リスナーの皆さんは台湾を訪れた際、どの交通機関を利用して移動するでしょうか?中には鉄道の旅を楽しみたいという方もいらっしゃるかと思いますが、台湾には日本でいう地下鉄の様なものから新幹線の様なものまで各種あり、便利です。今回はその中でも、台湾の在来線にあたる台湾鉄道と日本の大手私鉄の一つ、西武鉄道の間で行われた交流についてご紹介します。
というのも、先月30日、「台湾鉄道」を運営する公営企業「台湾鉄路公司(こんす)」は、2026年から3カ月ごとに互いの職員を相互に派遣して人材交流を行うことで合意したと発表しました。もし交流の結果が良好であれば、予定の期間を延長して交流の効果をより高めるとしています。
これは先月29日に西武鉄道株式会社の関係者たちが台湾鉄路公司を訪問し、同社の黃振照・副総経理、また、人事部、社員訓練部、公共事務部の責任者とともに、人材交流プログラムについて協議したことにより決定されました。
今回、西武鉄道が台湾鉄道を人材交流のパートナーに選んだ理由として、こんな理由があるといいます。それは、西武鉄道の台湾における子会社の総経理である安田夏樹(やすだなつき)氏が、10年間台湾に駐在する中で実感した、地震や台風など災害の後の、台湾鉄道の復旧作業と対応の速さ、他には職員のサービスの高さを評価したことによります。
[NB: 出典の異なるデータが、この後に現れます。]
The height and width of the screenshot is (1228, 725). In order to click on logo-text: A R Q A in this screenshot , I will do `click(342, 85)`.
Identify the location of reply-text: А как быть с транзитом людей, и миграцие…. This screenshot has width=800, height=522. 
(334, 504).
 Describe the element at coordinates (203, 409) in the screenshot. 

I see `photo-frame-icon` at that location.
特にサービスの良さについて、出張で台湾各地に赴くことが多い安田さんが台湾鉄道の職員の真摯な態度を評価し、自社の職員も見習うべきだとしたため、今回の人材交流の提案に繋がりました。安田さんは元々西武鉄道の職員であったわけではありません。当初台湾に来るきっかけとなったのは、西武グループに属し西武鉄道とともにグループの中核を担うプリンスホテルが2014年に北部・台北市に営業拠点を設置した際、責任者として台湾へ派遣されたため。元々両親の影響により「人を幸せにする」を目標に掲げており、それを実現するためプリンスホテルで働くことになったといいます。台湾へ来る前は日本のプリンスホテルで20年近く働き、その勤労に対する姿勢と優秀な成績を称える表彰状が一般社団法人日本ホテル協会から送られています。このように、お客さんへのサービスが大変重視されるホテル業へ長く貢献し、また、実際に称えられたことのある安田さんが認めるほど台湾鉄道のサービスは良いということで、今回西武鉄道側は人材交流の決定に至りました。
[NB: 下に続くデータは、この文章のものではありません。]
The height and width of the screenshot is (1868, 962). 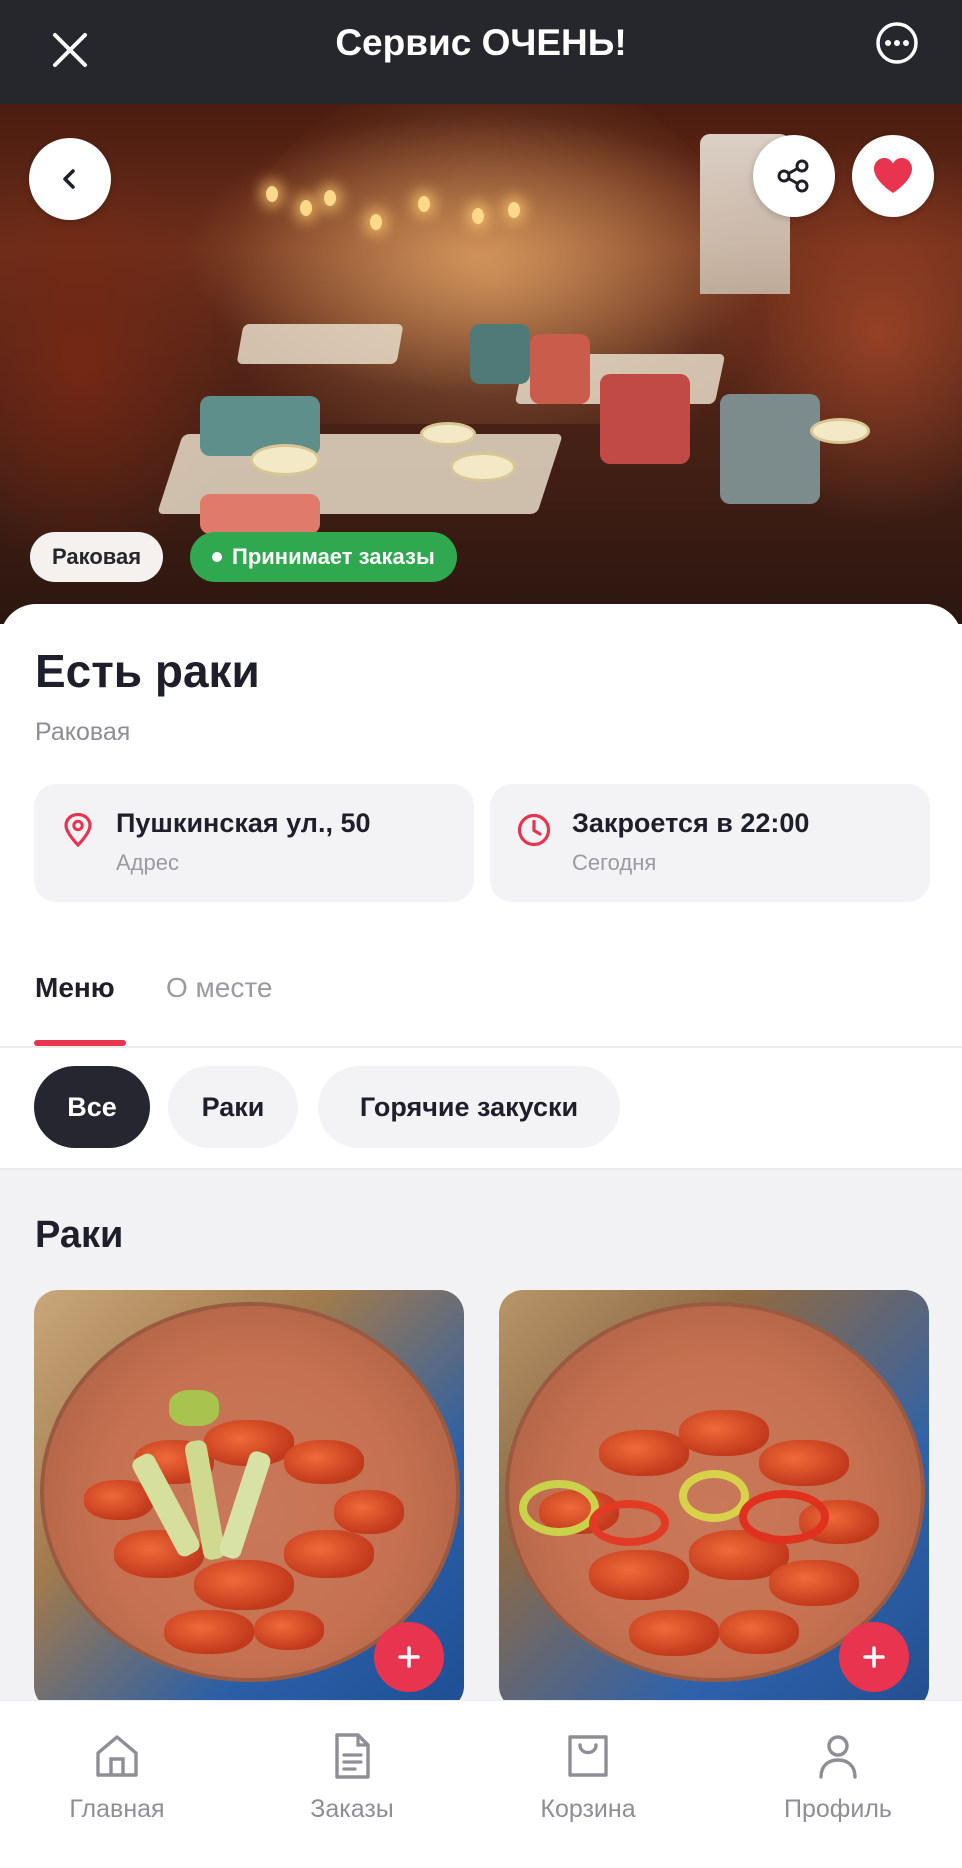 I want to click on status-badge: Принимает заказы, so click(x=324, y=557).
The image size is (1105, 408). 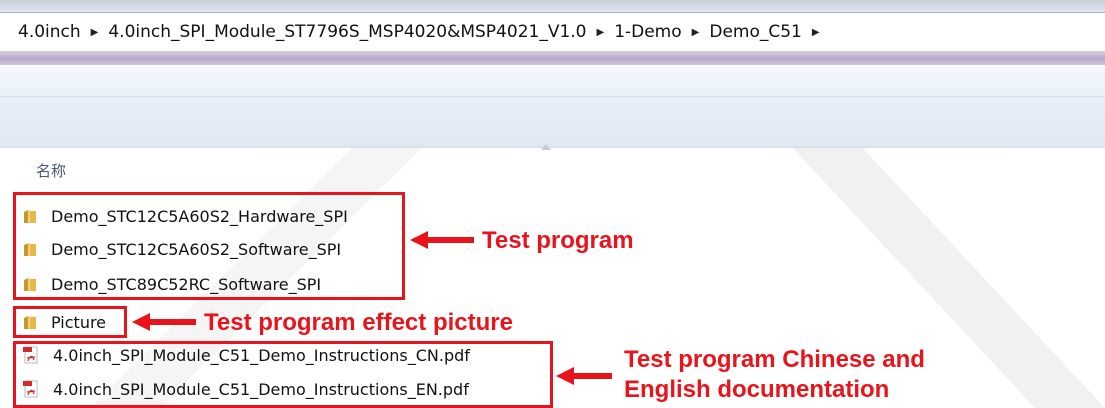 What do you see at coordinates (51, 170) in the screenshot?
I see `column-header-name: 名称` at bounding box center [51, 170].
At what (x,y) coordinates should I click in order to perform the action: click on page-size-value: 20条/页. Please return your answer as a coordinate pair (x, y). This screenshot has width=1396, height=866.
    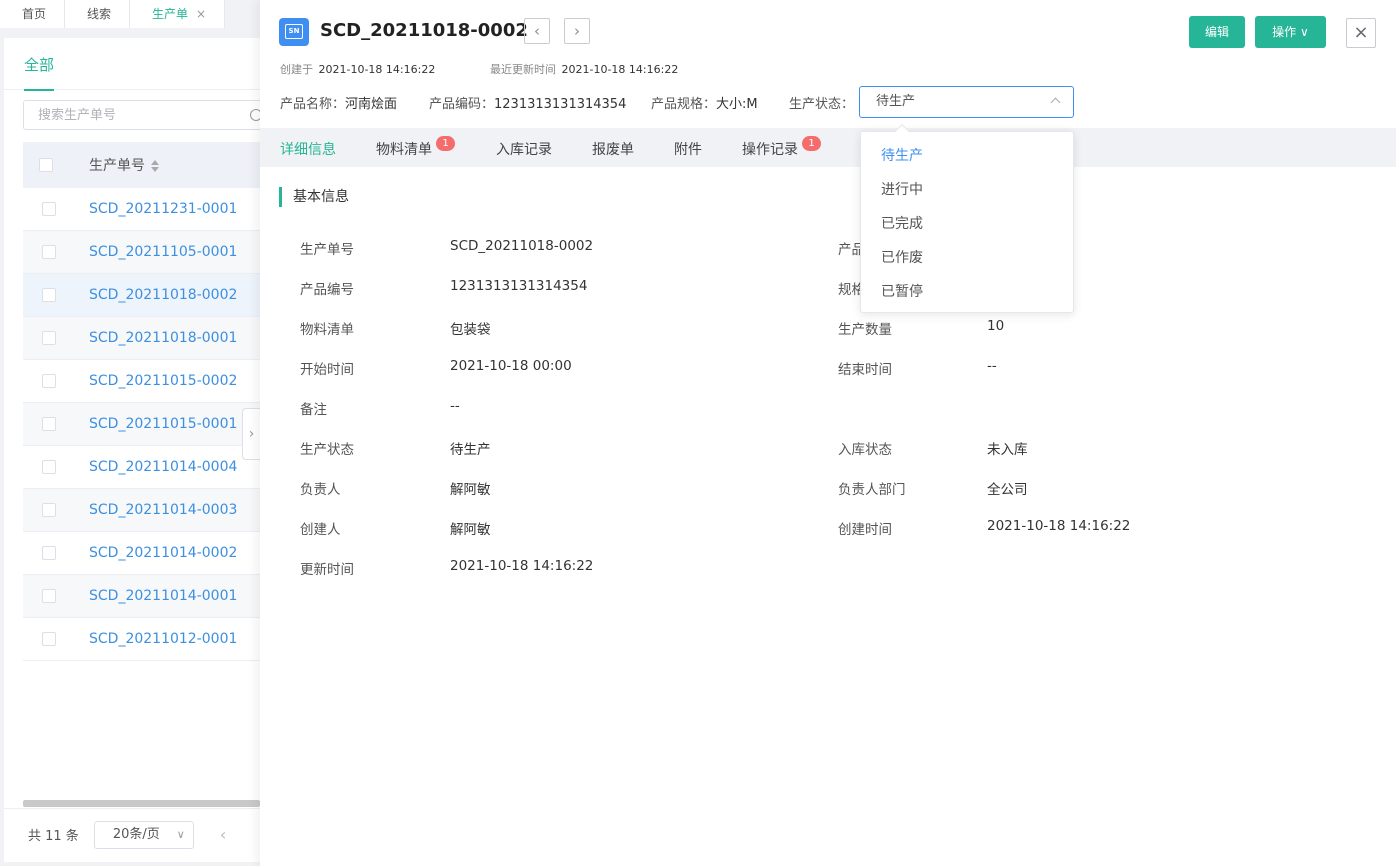
    Looking at the image, I should click on (136, 834).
ちなみに西武鉄道と台湾鉄道は相互の友好関係をより強化するため2015年に友好協定を結んでおり、その協定書では、大災害時の相互協力、相互の観光PR実現、記念乗車券の発売が目標に掲げられました。そのためこれまでも様々な交流が行われており、例えばコロナ禍が明けつつあった2022年には、それぞれで運行する観光列車の写真がともに掲載された西武鉄道の1日フリー乗車券が発売され、双方の観光列車を紹介すると同時に、台湾や日本を旅行する際に観光列車に乗りさまざまな観光地を巡ることをPRする取り組みが行われました。
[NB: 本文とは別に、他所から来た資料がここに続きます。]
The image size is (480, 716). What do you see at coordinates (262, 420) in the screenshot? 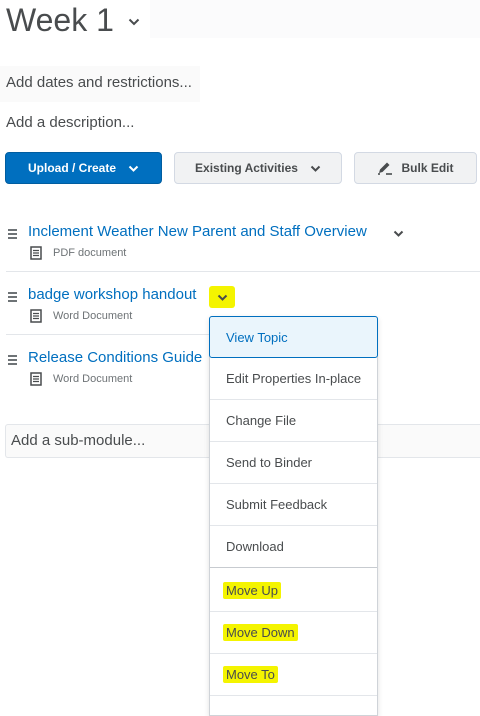
I see `menu-item-label: Change File` at bounding box center [262, 420].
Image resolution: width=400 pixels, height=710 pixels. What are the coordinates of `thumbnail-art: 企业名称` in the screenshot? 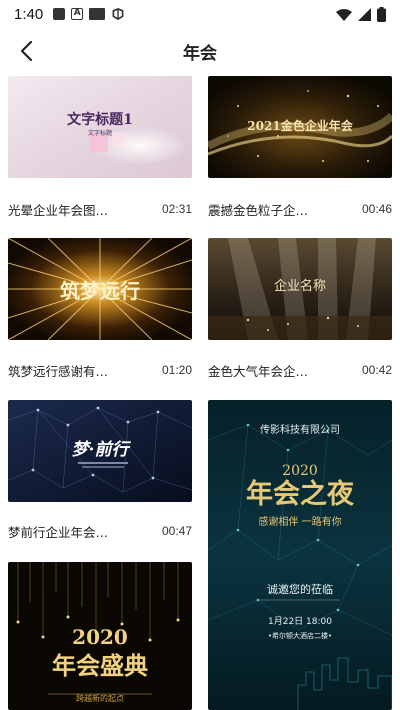 It's located at (300, 289).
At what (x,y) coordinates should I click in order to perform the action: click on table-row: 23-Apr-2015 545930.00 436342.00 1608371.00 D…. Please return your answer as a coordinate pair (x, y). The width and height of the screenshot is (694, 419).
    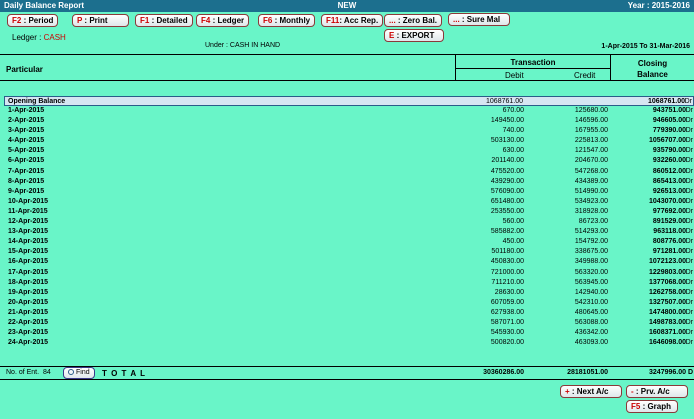
    Looking at the image, I should click on (347, 333).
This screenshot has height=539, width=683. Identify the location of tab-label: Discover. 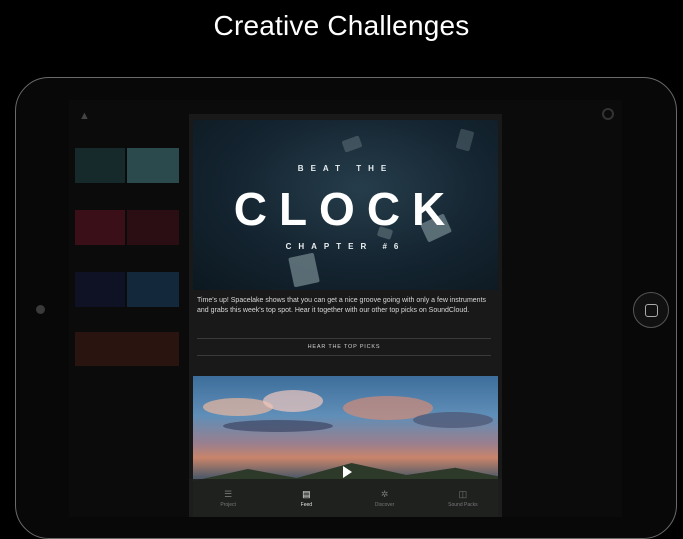
(384, 505).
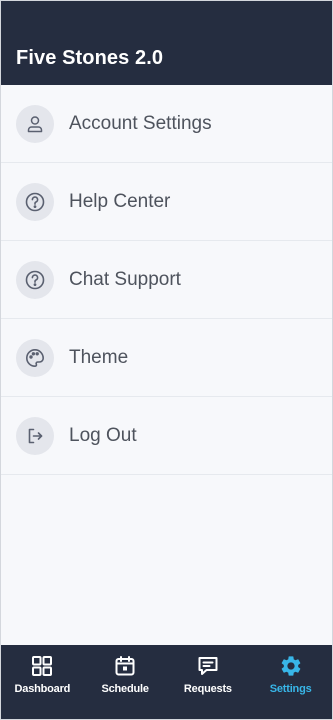 This screenshot has width=333, height=720. Describe the element at coordinates (208, 689) in the screenshot. I see `nav-label: Requests` at that location.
また、協定の締結から5年目の年には、友好関係をさらに促進させるため、台湾と日本のそれぞれ温泉が有名な地区にある駅の間で姉妹駅協定の締結もしています。
*私からの一言
来年は協定の締結から10年となります。人材交流により双方が相手の良い部分を沢山取り入れ、それを今後、私たち乗客により良いサービスとして提供することに期待したいです。